La tentata estorsione al discopub | E Flamia salvò la vita al cugino - Live Sicilia

La tentata estorsione al discopub | E Flamia salvò la vita al cugino

Emanuel Rughoo Tejo e Sergio Flamia

Emanuel Rughoo Tejo, arrestato ieri assieme a Gaspare Ribaudo, è uno conosciuto negli ambienti della criminalità organizzata. È cugino del pentito bagherse che, quando era ancora boss, intervenne per toglierlo dai guai. Le intercettazioni che raccontano le tensioni e l'incontro chiarificatore.

PALERMO – Emanuel Rughoo Tejo è uno conosciuto negli ambienti della malavita organizzata. Per qualcuno, addirittura, avrebbe meritato di morire. Le microspie hanno svelato la collera di chi lo voleva ammazzare e l’intervento di un pezzo grosso che evitò il peggio. “Luca u nivuru” – così Rughoo è soprannominato per via delle sue origini brasiliane – è figlio della cugina di Sergio Flamia. E Flamia, prima di diventare un collaboratore di giustizia, era un pezzo grosso della mafia bagherese.

Non è un caso, sostiene l’accusa, che il presunto tentativo di Rughoo, arresto ieri dalla polizia insieme a Gaspare Ribaudo, di imporsi come buttafuori in un locale nella periferia di Palermo sia stato qualificato come tentata estorsione aggravata dal metodo mafioso.

Rughoo nel 2012 è stato protagonista di un episodio che sa si mafia antica, con tanto di “paciata”. Era entrato in contrasto con Driss Mozdahir, che un anno dopo sarebbe stato arrestato nel blitz che ha azzerato il clan mafioso bagherese. A Salvatore Giuseppe Bruno, anche lui sotto inchiesta, Mozdahir confidava: “… lo devo ammazzare… parliamoci chiaro… lui… lui questi gatti a pettinare non se li può prendere con me… perché lui deve venire con la ragione… non con il torto… capito? e deve venire sereno… non ubriaco… perché è ubriacato? Uno i discorsi li può fare come vuole… giusto è?”.

Qual era la faccenda che tanto indispettiva il tunisino Mozdahir, detto Andrea?
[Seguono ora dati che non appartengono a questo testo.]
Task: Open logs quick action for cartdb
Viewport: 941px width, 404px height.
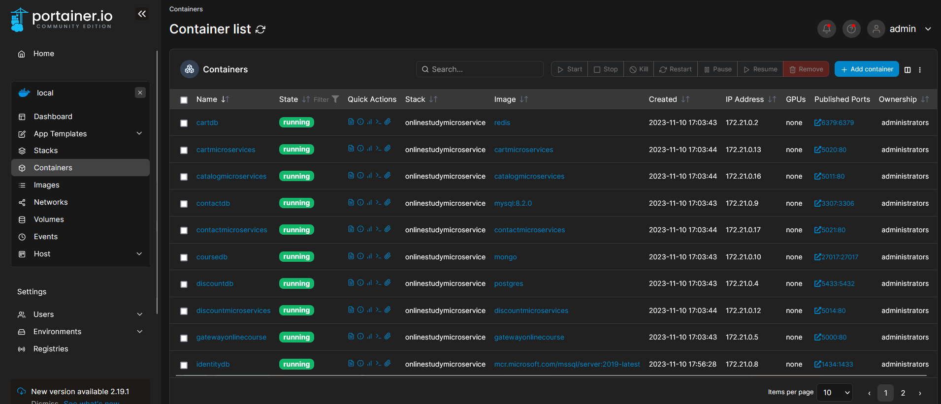Action: point(351,122)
Così lo spiegava lui stesso: “… è venuto… dice che gli ho bruciato la macchina. Ma come l’ho bruciata io questa macchina? La Slk di suo padre. Siccome hanno a che fare con i deboloni… perché se io ho qualcosa con lui, io me la tengo e poi ci vado a sparare nelle gambe… o nelle corna….perché io sono fatto così… non è che vado a sciogliere la macchina… comunque gli devo tirare nelle mani, nelle gambe…dove capita….non sta al cimitero?… mi metto la con la seicento rubata che già me la sono andata a prendere…che mi interessa! è un cornuto e sbirro… gli ho detto…’Luca…. vedi che non è come dici tu…io queste cose non le faccio…’ e lui dice… ‘sì…li facevamo assieme queste cose… Porticello quando Nicola diceva di andare a bruciare le cose non li facevamo insieme”.

Qualche ora dopo Mozdahir e Rughoo – il secondo accusava il primo di avere bruciato la macchina di suo padre – si ritrovarono faccia a faccia in una strada di Bagheria. Rughoo: “… se ti devo alzare le mani te li alzo a Bagheria… te li alzo a verso mio… a Bagheria sei capace a discutere… a Casteldaccia…sei capace a discutere”. Mozdahir: “… siccome tu mi stai dicendo che io ho fatto una cosa che non ho fatto… non l’ho fatta… non l’ho fatta… questa cosa. “… gli ha bruciato la macchina a mio padre ….ancora parli Giusè?…..”, diceva l’italo-brasiliano rivolgendosi a Giuseppe Bruno, pure lui presente.

Il 12 agosto le telecamere registrarono l’incontro chiarificatore. Fu Sergio Flamia ad organizzarlo nel suo supermercato. Prima chiamò in disparte Rughoo (“ora te li do io due schiaffoni a te…), poi lo convinse ad avvicinarsi a Mozdahir: “salutatevi… Andrè vedi che ora mi stai facendo impazzire… salutatevi, ed è finito il discorso. Il discorso è finito… quello aveva avuto un indizio sbagliato, se fossi stato io avrei fatto la stessa cosa… se fossi stato io avrei fatto lo stesso, e pure tu avresti fatto lo stesso… è stato informato male…stop….chiuso”. E pace fu.